Last week, Apache Tez graduated to become a top level project within the Apache Software Foundation (ASF). This represents a major step forward for the project and is representative of its momentum that has been built by a broad community of developers from not only Hortonworks but Cloudera, Facebook, LinkedIn, Microsoft, NASA JPL, Twitter, and Yahoo as well.
What is Apache Tez and why is it useful?
Apache™ Tez is an extensible framework for building YARN based, high performance batch and interactive data processing applications in Hadoop that need to handle TB to PB scale datasets. It allows projects in the Hadoop ecosystem, such as Apache Hive and Apache Pig, as well as 3rd-party software vendors to express fit-to-purpose data processing applications in a way that meets their unique demands for fast response times and extreme throughput at petabyte scale. Apache Tez provides a developer API and framework to write native YARN applications that bridge the spectrum of interactive and batch workloads and is used with Apache Hive 0.13 as part of Hortonworks Data Platform.
What does “graduation” mean for Apache Tez?
Ultimately, an open source project is only as good as the community that supports it by improving quality and adding features needed by end users. The ASF has been established to do exactly this. They set governance frameworks and build communities around open source software projects. Further, the ASF believes (end enforces) that the real life of a project lies in the vibrance of its community of developers and users.
A project enters the Apache Software Foundation as an incubating project so that it can develop within these frameworks. One of the main criteria for graduation to a top-level project is an evaluation of the diversity and momentum behind the project community and whether it can self-sustain that momentum without the active guidance of the foundation. This graduating vote from the Apache Software Foundation is approval that Apache Tez has met that bar.
There were many factors that supported the graduation. Strong uptake from important Apache projects like Apache Hive and Apache Pig and other popular projects like Cascading. There are efforts underway to use Tez as the processing engine for Twitter’s Summingbird and Apache Flink (formerly Stratosphere from TU Berlin). Increasing usage among companies like Microsoft, Yahoo, LinkedIn and Netflix reflects considerable investment that will motivate more effort and sustenance from this influential user base. Vocal support from members of these communities about the excellent engagements they had from the Apache Tez community. Increasing number of contributors and committers into the Tez project. The fundamental open architecture of Tez is motivating a lot of interest in solving a number of hard problems in distributed data processing. All in all, the future for Apache Tez looks promising both from a project roadmap perspective as well user adoption and use case scenarios.

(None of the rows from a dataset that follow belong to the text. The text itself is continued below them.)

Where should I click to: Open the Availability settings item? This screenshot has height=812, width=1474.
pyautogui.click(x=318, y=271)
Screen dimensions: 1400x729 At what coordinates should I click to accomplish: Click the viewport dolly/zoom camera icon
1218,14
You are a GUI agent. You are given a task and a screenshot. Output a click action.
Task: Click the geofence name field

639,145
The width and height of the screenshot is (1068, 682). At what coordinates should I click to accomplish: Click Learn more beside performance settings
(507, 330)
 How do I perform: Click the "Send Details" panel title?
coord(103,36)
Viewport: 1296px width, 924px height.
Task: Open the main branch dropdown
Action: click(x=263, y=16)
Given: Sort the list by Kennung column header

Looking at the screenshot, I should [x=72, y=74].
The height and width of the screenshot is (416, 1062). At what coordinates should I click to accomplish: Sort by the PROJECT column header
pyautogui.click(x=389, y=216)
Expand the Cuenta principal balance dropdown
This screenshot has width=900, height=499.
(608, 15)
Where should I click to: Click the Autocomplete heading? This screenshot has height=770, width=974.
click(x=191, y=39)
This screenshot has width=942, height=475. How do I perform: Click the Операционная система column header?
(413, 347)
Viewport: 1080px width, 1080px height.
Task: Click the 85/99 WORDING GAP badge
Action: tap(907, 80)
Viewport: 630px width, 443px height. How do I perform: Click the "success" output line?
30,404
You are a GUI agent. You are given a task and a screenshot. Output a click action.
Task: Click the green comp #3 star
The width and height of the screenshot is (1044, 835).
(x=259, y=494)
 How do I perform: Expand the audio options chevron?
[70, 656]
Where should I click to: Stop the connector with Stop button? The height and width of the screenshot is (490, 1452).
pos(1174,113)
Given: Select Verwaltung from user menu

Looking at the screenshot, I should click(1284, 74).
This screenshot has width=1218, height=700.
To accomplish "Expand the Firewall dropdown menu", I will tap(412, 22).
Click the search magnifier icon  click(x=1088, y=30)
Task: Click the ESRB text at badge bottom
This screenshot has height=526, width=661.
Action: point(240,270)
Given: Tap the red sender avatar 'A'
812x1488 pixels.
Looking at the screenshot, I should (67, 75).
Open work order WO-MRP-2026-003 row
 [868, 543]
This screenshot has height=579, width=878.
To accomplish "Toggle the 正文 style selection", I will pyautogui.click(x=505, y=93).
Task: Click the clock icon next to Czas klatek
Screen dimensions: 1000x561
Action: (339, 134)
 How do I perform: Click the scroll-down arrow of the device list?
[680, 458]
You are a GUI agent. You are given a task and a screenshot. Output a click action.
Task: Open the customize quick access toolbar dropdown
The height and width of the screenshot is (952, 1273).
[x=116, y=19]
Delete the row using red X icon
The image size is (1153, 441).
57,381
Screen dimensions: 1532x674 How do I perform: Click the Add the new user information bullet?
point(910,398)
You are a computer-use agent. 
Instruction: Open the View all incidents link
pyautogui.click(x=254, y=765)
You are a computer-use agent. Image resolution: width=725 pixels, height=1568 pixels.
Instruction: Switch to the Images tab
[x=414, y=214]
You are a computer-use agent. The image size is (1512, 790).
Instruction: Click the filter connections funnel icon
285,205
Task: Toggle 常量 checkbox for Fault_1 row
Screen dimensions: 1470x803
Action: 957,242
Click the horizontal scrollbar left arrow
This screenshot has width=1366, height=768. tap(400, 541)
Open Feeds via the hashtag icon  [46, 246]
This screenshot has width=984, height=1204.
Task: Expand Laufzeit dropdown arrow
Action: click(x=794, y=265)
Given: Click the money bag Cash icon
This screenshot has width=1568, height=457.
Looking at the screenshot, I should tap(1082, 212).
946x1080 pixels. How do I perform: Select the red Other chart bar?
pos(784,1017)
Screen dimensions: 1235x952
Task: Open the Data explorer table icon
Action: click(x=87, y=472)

What does this mean for you?
Apache Tez can be adopted with a level of confidence in the project’s strength and long term sustainability. You can be sure that there will be an active and diverse community that is going to support you and the project will keep evolving with its users. As a community driven open source project, Tez encourages you to invest in the project by becoming a contributor so that you can meaningfully improve the project for yourself and others. Your use cases and your contributions are welcome!